Divya’s Kitchen is open Tuesday through Saturday for dinner, with dishes that range from Italian to Indian to Mediterranean to Asian (breakfast and lunch are slated to follow in a few months). The connecting thread are items that taste good, and are good for you, Alter said.
“I care about people, I care about their health,” Alter said. “It’s not just a meal you enjoy. You feel good afterwards.”

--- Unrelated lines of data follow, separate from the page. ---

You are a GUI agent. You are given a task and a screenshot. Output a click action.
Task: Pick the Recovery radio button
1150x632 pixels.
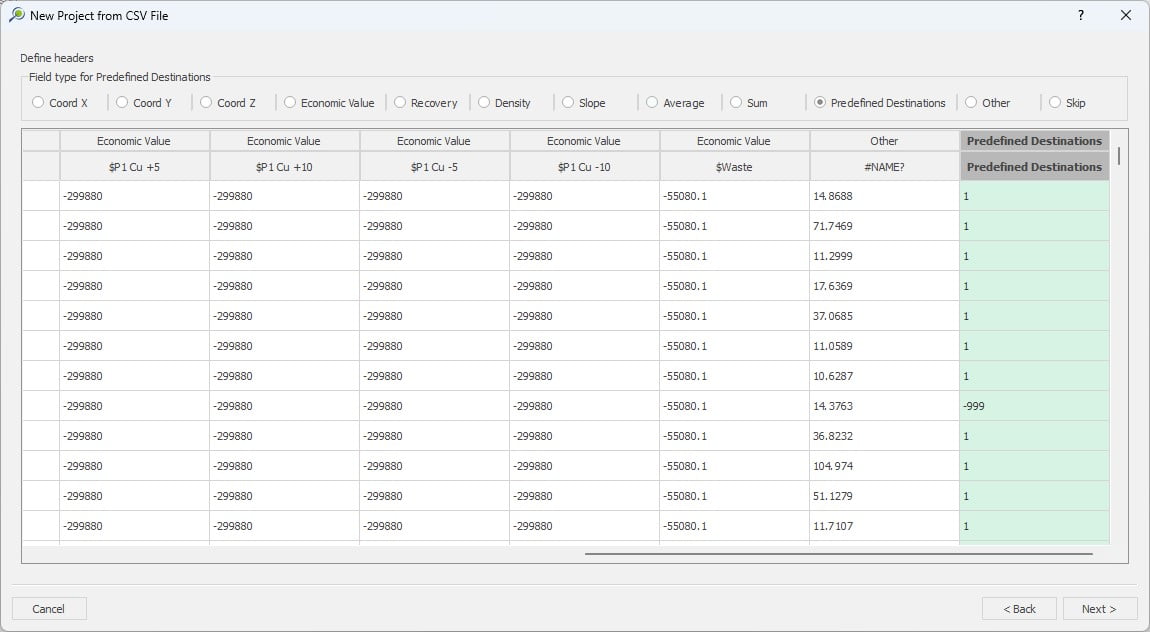click(400, 102)
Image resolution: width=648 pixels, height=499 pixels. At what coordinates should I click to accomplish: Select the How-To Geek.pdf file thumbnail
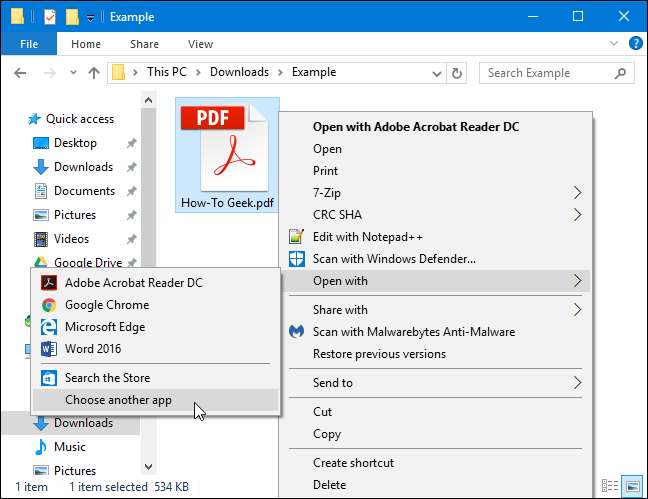pyautogui.click(x=228, y=155)
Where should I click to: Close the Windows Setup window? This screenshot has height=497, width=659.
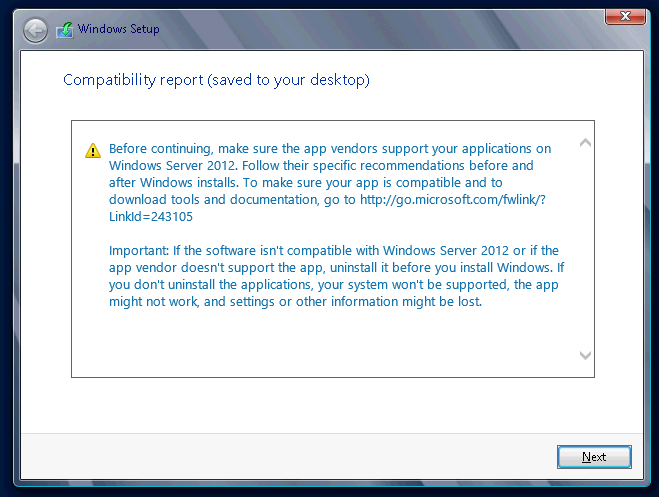(x=625, y=17)
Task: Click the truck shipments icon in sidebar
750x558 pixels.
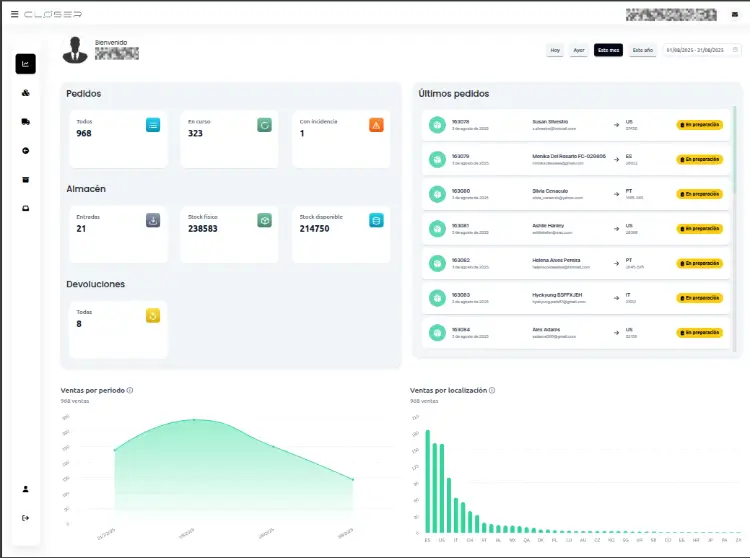Action: click(x=25, y=122)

What does it mean to be an Ayurvedic restaurant? The chef walked us through the core aspects of the menu.
Eating by season
“We follow the basic principles of seasons — harvest seasons, not calendar seasons,” Alter said. That means changing the menu three times a year — spring, summer and winter — as opposed to four. “Just how we change our clothes with the season, we need to change our diet.”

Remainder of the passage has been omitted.